*** Block opens ***

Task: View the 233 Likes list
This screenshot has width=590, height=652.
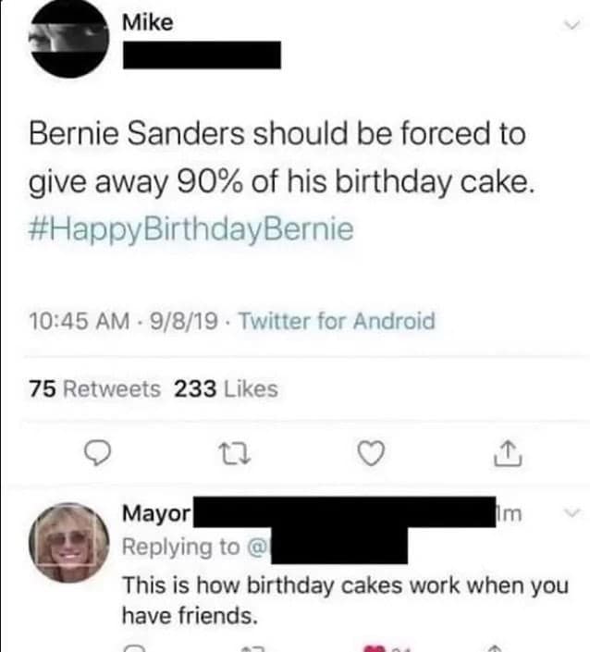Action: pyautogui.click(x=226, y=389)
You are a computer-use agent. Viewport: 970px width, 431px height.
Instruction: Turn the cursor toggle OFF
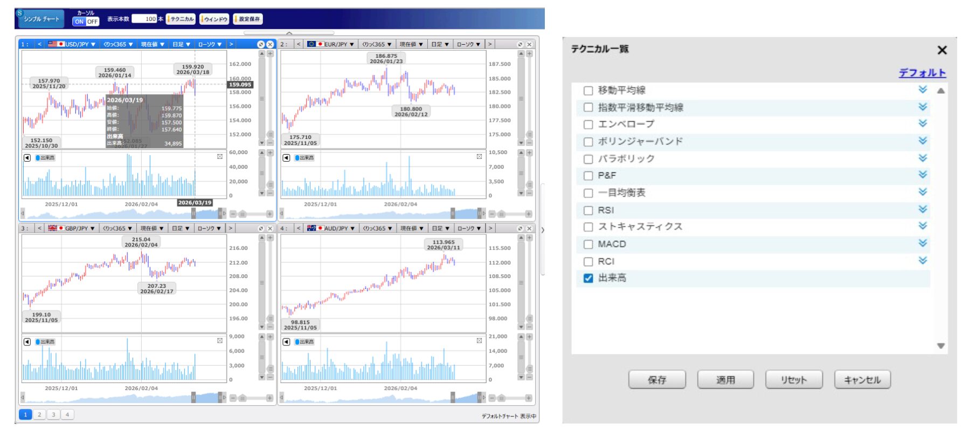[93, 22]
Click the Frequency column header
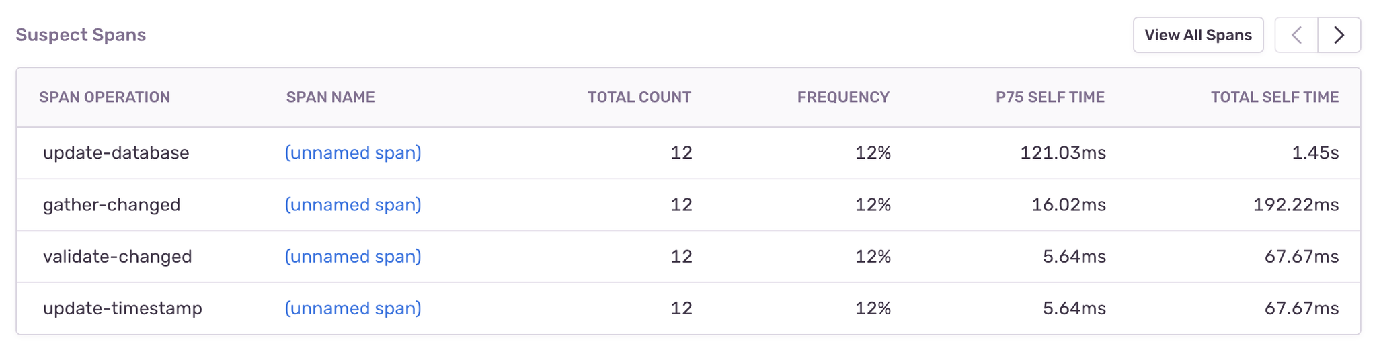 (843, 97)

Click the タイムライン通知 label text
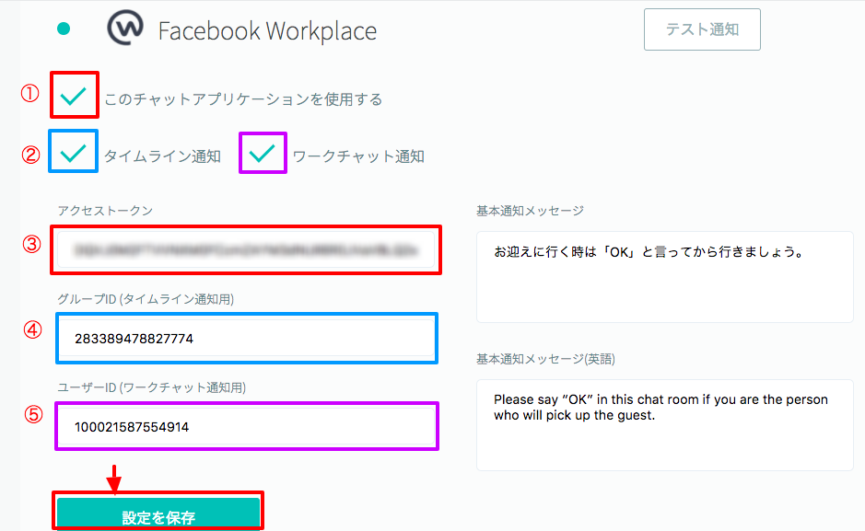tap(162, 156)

*** Block closes ***

# Exercise
All of the data, minus its pictures, should be repeated exactly.

# Response box
Task: View the 233 Likes list
This screenshot has width=590, height=652.
Action: pyautogui.click(x=226, y=389)
You are a computer-use agent. Viewport: 970px width, 431px height.
Instruction: Turn the cursor toggle OFF
[93, 22]
Click the Frequency column header
 (843, 97)

Click the タイムライン通知 label text
tap(162, 156)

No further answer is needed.